Safran Aircraft Engines has detailed the key technologies it will mature as part of an EU-funded project that will support work on the RISE open-fan demonstrator being conducted by the CFM International joint venture in which the French firm is a partner alongside GE Aerospace.
In September last year, the Safran-led OFELIA (open-fan for environmental low impact of aviation) project was one of 20 selected by the EU’s Clean Aviation body under its first funding round.
OFELIA will receive €100 million ($110 million) from Clean Aviation for the three-year project, which began in January and is scheduled to run until December 2025.
Safran declines to say how much funding the 27-company consortium is providing to OFELIA but Clean Aviation specifies that industry’s contribution to a project must be at least 1.5 times the size of the EU grant.
OFELIA’s aim is to demonstrate the benefits of an open-fan architecture for a new narrowbody engine to enter service in 2035; critically it should deliver a 20% fuel-burn saving over today’s powerplants.
CFM launched the RISE demonstrator programme in June 2021 with the same fuel-burn reduction targets; flight-tests were due to begin by the middle of the decade.
Building on its research into open-rotor architectures carried out though the EU’s Clean Sky programmes – the forerunners to Clean Aviation – Safran and its OFELIA partners intend to take the systems required for a new narrowbody engine to technology readiness level 5 by the end of the project.
Safran and partners Avio Aero – owned by GE – and GKN Aerospace will work together to design and manufacture components for the demonstrator engine.

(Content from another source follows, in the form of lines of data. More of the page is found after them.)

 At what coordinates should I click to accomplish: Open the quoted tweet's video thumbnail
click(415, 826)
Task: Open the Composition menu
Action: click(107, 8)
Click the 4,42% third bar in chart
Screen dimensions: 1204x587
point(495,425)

Topics to be researched by the OFELIA consortium include whirl flutter, the unducted fan – comprising a single-stage propeller and a row of static vanes – high-speed booster, and high-speed low-pressure turbine aerodynamics.
Additional maturation work will focus on a high-power compact reduction gearbox, lightweight engine components, combustor emissions, high-pressure compressor aerodynamics, and hybrid-electric technology. CFM has previously outlined the use of an electric motor-generator as part of the proposed RISE architecture.

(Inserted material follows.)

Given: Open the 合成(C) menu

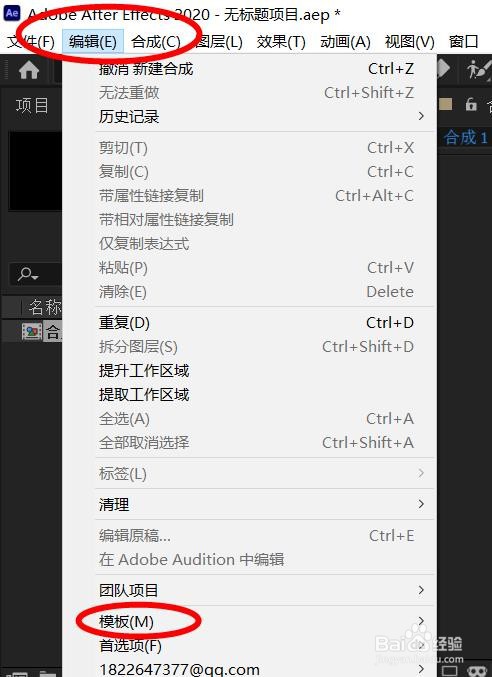Looking at the screenshot, I should pos(156,42).
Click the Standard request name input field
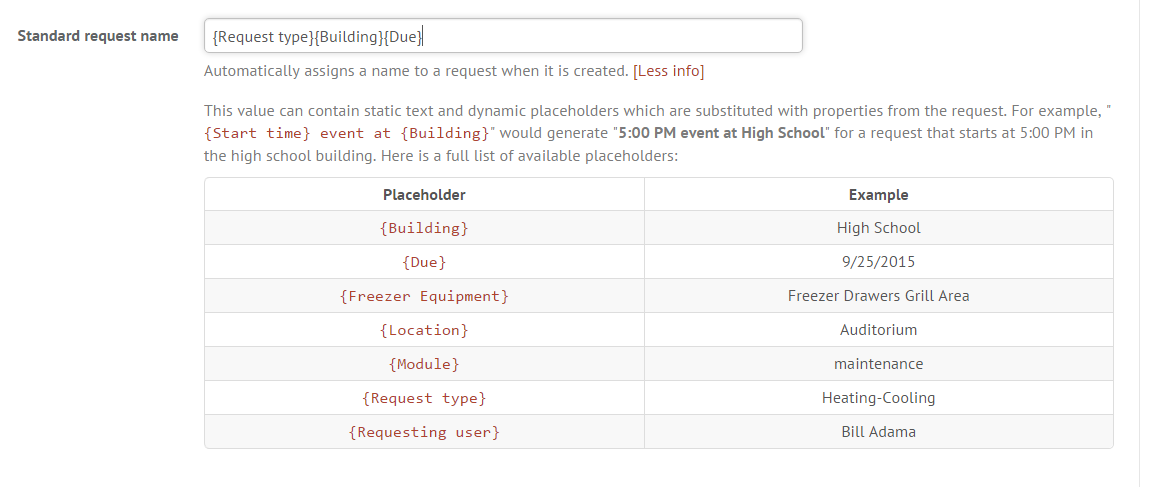 pyautogui.click(x=503, y=36)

Only ground testing is planned under the first phase of Clean Aviation. Although flight testing is envisaged under the programme’s second stage – starting in 2026 – there is no guarantee that Safran will receive funding for such an activity, not least as there are two competing engine designs in the same development stream.
CFM already has a separate agreement with Airbus, disclosed in July 2022, to demonstrate the RISE engine aboard an A380 flying testbed in the second half of this decade.
However, to be ready for the second phase of Clean Aviation, Airbus will “prepare the preliminary dossier” to support the A380 flight tests, says Safran.
The open-fan engine will also be able to run on either sustainable aviation fuel or hydrogen. Safran will work alongside Airbus to iteratively develop the data supporting such operations for both the aircraft and engine, it says.
OFELIA consortium members include Safran’s nacelle, transmission and booster businesses, GKN Aerospace, Avio Aero and GE’s German unit, aerospace research institutes Cenaero, DLR, NLR, ONERA and VZLU, plus universities in Dresden, Graz and Turin.